We adopted high-resolution MRA to facilitate AIF estimation based on the fact that MRI is routinely performed in many neurologic imaging studies, clinical as well as experimental. Adding a 9-minute MRA scan is not unduly burdensome to patients nor would it dramatically increase MRI costs. The same IDAIF approach can be applied using CT angiography. While this has the potential benefit of obtaining an arterial image using a single PET/CT scanner, it would substantially increase the radiation dose to obtain the high-quality image required by IDAIF. It should be noted that we have shown comparable CBF measurements using a PET/CT scanner, which operates in 3D mode, and a (PET only) HR+ scanner operating in 2D mode. Thus, the increased scattering associated with 3D PET imaging does not appear to affect CBF estimation using IDAIF.
Summary
In summary, an IDAIF estimation technique using coregistered MRA images was developed and validated in the context of quantitative [ 15 O]H2O CBF imaging. The IDAIF technique offers several advantages in comparison with conventional arterial sampling.
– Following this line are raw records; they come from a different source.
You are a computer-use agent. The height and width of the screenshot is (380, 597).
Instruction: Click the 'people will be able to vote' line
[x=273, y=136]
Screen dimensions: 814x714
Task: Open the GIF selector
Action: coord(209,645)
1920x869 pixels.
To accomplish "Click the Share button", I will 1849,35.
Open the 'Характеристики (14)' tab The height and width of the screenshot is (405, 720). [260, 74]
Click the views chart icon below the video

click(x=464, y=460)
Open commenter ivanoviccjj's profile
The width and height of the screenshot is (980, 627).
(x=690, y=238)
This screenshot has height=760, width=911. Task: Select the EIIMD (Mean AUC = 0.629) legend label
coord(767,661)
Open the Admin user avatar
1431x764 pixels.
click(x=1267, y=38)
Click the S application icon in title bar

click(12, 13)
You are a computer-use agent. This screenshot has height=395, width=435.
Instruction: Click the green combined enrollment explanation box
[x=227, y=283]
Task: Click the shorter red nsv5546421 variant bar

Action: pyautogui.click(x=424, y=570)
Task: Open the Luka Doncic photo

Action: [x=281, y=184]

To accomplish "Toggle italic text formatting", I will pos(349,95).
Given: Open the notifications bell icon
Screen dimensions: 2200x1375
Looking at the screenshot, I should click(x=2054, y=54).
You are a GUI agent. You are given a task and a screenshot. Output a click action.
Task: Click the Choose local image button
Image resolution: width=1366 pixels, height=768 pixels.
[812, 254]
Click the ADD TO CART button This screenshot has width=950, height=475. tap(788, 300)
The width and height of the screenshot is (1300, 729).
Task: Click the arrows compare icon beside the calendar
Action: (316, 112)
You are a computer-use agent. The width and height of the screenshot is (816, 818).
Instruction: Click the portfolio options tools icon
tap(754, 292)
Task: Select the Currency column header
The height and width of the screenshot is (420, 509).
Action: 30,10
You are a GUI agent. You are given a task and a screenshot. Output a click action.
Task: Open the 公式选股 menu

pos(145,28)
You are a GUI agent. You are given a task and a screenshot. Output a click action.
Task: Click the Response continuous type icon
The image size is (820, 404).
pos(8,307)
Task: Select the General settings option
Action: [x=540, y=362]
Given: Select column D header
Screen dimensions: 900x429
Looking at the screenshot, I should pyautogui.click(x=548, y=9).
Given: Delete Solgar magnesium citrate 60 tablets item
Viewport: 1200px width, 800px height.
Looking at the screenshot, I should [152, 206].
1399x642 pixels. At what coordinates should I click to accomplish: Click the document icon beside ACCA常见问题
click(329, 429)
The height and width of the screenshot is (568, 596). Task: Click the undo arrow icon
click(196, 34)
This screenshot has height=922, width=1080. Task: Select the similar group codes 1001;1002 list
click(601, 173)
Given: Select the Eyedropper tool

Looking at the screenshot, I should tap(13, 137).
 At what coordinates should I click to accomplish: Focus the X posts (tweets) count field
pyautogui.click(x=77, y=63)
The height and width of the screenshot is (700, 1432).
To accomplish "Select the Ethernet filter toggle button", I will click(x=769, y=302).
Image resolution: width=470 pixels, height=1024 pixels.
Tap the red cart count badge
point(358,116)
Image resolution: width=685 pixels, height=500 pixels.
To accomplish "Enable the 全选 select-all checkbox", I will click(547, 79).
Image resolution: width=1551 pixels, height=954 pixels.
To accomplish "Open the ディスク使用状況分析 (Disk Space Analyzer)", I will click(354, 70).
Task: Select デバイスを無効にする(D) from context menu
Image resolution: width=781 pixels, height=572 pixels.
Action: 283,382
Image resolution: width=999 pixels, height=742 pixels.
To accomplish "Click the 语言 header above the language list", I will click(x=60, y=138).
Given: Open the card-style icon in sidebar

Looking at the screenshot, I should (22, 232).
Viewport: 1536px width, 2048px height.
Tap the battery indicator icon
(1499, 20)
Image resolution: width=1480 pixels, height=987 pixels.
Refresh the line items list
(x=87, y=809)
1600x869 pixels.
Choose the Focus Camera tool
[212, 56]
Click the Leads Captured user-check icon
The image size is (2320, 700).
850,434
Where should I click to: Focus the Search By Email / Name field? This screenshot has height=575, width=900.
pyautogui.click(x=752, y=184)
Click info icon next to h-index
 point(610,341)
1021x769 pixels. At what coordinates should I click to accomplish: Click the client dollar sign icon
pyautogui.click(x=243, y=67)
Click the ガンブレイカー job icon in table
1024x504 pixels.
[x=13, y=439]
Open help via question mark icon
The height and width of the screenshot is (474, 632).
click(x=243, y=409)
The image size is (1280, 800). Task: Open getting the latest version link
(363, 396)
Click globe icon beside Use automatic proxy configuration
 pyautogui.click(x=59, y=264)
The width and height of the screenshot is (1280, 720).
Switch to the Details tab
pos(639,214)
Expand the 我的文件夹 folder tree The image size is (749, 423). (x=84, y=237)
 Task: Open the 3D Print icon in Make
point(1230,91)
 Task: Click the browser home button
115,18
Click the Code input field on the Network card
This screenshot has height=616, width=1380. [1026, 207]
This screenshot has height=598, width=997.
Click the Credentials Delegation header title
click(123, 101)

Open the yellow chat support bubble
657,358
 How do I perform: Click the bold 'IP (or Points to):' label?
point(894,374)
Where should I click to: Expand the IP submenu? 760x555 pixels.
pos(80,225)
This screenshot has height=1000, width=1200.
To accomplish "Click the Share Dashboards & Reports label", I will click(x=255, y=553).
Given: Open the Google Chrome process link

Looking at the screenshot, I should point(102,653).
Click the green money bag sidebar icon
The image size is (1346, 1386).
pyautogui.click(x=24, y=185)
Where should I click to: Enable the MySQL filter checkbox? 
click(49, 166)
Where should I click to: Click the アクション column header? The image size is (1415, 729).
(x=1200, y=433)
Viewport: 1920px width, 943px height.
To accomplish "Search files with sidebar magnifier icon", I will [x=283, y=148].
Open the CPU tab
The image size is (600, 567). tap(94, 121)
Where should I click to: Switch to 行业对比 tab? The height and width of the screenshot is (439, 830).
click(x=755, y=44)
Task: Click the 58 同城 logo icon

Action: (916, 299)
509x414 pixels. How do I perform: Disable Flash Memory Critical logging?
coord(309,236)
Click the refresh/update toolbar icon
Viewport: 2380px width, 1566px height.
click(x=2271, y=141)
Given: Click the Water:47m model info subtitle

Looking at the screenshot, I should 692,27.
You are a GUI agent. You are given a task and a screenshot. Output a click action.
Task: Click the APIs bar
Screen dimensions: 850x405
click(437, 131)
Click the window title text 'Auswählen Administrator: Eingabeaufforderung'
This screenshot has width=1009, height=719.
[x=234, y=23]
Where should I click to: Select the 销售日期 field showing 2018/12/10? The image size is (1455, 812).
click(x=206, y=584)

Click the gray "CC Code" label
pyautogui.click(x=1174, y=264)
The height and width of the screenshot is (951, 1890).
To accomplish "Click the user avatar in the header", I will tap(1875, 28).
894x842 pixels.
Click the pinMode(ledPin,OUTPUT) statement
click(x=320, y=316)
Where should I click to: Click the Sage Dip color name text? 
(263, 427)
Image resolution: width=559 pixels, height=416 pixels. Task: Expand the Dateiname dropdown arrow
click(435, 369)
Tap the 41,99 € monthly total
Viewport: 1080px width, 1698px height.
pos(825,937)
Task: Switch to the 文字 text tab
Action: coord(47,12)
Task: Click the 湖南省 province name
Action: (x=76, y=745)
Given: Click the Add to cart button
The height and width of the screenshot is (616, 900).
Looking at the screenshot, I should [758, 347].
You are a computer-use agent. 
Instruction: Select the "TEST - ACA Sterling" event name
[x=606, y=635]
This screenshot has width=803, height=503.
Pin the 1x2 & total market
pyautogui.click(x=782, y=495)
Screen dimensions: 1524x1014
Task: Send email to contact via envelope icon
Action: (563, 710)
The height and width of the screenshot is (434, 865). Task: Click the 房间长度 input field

First, it does not require invasive arterial catheterization, which is burdensome to participants and can fail in >10% of cases for various reasons. 43 Second, the arterial blood samples are commonly taken from an artery that does not supply the brain, which introduces measurement noise and bias. Moreover, IDAIF is suitable for use during combined PET-MRI, whereas special instrumentation would be required to measure the ADAIF in the presence of a large, static magnetic field. However, IDAIF is sensitive to several factors, viz., the modeled effective scanner resolution and image registration error including that caused by subject motion. Nevertheless, we show that the IDAIF method provides reproducible CBF estimation without arterial blood sampling. Good agreement in CBF measured using IDAIF versus conventional arterial sampling also was observed. Further work is ongoing to validate the IDAIF technique for use with other tracers such as [ 15 O]O2 and [ 15 O]CO.
DISCLOSURE/CONFLICT OF INTEREST
The authors declare no conflict of interest.